One has already the same situation classically with a randomly prepared die. But nobody disputes in this case that one can measure the eyes of a single die to higher accuracy than the square root of the variance.

(See post #43 for more.)

The reference is no longer correct; please edit it!

 

[Mentz114]

This request still holds. If I have a detector that measures something, what is the criterion that allows me to say that I have measured the position of a particle?

This is the closest thing to localizing an atom I ever came across -

arXiv:quant-ph/0512006v2 9 Mar 2006

Time-resolved and state-selective detection of single freely falling atoms

Torsten Bondo, Markus Hennrich, Thomas Legero, Gerhard Rempe and Axel Kuhn

We report on the detection of single, slowly moving Rubidium atoms using laser-induced fluorescence. The
atoms move at 3 m/s while they are detected with a time resolution of 60μs. The detection scheme employs a
near-resonant laser beam that drives a cycling atomic transition, and a highly efficient mirror setup to focus a
large fraction of the fluorescence photons to a photomultiplier tube. It counts on average 20 photons per atom.

 

[Strilanc]

From its general sound I like this answer, but could you please give the criterion by which you decide under which circumstances a spin measurement actually measures spin, and under which conditions it must be considered junk. This cannot only depend on the timing because even if there is only a single measurement done, what precisely qualifies it as a measurement of spin up, say?

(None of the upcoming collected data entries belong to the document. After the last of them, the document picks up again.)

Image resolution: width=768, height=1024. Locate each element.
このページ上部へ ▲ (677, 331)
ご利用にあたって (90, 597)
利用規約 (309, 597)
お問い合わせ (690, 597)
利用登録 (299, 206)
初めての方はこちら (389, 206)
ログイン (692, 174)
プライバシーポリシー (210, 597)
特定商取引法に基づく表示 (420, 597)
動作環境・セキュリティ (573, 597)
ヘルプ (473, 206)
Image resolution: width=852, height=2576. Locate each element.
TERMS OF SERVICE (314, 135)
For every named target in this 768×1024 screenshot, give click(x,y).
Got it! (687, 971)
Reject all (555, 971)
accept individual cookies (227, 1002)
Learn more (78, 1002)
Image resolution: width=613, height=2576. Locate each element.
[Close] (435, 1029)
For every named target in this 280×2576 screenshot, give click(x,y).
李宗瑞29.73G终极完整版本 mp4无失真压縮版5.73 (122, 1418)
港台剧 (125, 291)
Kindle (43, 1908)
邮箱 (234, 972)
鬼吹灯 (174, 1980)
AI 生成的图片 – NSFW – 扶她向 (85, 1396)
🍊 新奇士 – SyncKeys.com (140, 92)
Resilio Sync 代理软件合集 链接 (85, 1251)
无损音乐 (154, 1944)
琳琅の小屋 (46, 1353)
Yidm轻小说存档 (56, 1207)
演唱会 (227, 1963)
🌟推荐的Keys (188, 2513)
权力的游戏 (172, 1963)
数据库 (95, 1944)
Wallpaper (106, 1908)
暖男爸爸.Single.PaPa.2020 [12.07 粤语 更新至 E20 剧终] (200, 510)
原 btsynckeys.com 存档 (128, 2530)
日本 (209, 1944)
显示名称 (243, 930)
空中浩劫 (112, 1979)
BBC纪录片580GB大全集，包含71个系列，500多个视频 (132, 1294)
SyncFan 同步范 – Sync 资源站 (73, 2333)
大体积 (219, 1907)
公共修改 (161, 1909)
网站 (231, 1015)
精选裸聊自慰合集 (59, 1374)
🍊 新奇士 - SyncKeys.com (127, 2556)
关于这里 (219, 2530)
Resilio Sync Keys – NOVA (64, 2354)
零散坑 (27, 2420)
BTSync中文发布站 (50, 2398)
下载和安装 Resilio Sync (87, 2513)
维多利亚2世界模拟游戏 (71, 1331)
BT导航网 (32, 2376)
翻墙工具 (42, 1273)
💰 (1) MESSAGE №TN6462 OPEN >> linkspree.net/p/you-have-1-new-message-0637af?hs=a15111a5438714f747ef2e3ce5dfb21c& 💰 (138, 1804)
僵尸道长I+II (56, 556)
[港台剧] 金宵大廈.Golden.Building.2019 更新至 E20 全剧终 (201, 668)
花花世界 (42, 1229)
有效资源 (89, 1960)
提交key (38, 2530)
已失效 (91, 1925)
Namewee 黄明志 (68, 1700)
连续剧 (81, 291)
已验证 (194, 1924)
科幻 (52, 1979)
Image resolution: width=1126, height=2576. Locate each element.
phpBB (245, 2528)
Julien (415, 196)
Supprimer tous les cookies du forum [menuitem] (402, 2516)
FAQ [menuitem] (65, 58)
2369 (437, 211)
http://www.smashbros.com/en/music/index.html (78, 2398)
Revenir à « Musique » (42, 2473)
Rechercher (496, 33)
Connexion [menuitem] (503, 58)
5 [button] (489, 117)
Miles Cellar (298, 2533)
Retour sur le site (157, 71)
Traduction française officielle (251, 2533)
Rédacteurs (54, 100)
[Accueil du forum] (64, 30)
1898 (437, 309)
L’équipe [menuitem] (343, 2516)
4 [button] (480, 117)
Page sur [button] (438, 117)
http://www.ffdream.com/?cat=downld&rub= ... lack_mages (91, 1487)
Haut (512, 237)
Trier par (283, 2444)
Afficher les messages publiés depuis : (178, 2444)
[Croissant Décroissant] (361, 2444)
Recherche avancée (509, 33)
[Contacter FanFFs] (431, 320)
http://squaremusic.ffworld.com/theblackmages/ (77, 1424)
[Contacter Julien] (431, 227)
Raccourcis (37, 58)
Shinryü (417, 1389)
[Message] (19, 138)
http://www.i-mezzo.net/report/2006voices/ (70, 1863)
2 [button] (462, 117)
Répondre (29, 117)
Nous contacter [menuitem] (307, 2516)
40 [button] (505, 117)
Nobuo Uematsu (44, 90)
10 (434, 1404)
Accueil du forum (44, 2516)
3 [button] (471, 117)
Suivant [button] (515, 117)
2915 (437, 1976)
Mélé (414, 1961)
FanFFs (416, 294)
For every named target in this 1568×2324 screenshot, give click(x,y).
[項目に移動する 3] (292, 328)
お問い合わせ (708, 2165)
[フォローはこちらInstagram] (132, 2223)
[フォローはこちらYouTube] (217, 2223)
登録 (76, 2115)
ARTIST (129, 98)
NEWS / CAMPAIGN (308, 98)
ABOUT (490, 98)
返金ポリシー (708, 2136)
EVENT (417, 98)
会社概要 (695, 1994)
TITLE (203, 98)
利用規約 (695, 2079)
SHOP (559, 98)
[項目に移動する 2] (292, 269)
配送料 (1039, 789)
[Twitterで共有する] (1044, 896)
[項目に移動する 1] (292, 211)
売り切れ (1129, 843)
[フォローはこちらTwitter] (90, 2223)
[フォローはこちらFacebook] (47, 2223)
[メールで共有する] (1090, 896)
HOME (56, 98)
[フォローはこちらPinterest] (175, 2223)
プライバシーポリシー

The specific criteria I have in mind for "is a process a Z axis measurement?" is whether that process distinguishes between the up/down basis states. The process must return "Off!" for a qubit in state $|0\rangle$ and "On!" for a qubit in state $|1\rangle$. That's basically it. (I guess I also want it to leave the target qubit in the claimed state [no extra rotations], and to not mess with other qubits I care about.)

There is a huge variety of such processes. The effects of overlapping those processes with an X axis measurement are varied. The results won't be literally useless junk, in the sense of conveying no information about the system. But they will be junk in the sense of not doing what you expect, of not achieving the intended purpose.

I gave one example of a measurement process (continuous CNOT onto ancilla, measure ancilla at leisure, no three-qubit interaction despite overlapping the two CNOTs) that does one weird thing when measurements are overlapped. With the criteria of "normally it distinguishes between Up and Down", you can easily create other situations that do different weird things. The trick "think about measurement as controlled operations onto a fresh ancilla" is very helpful for understanding these situations.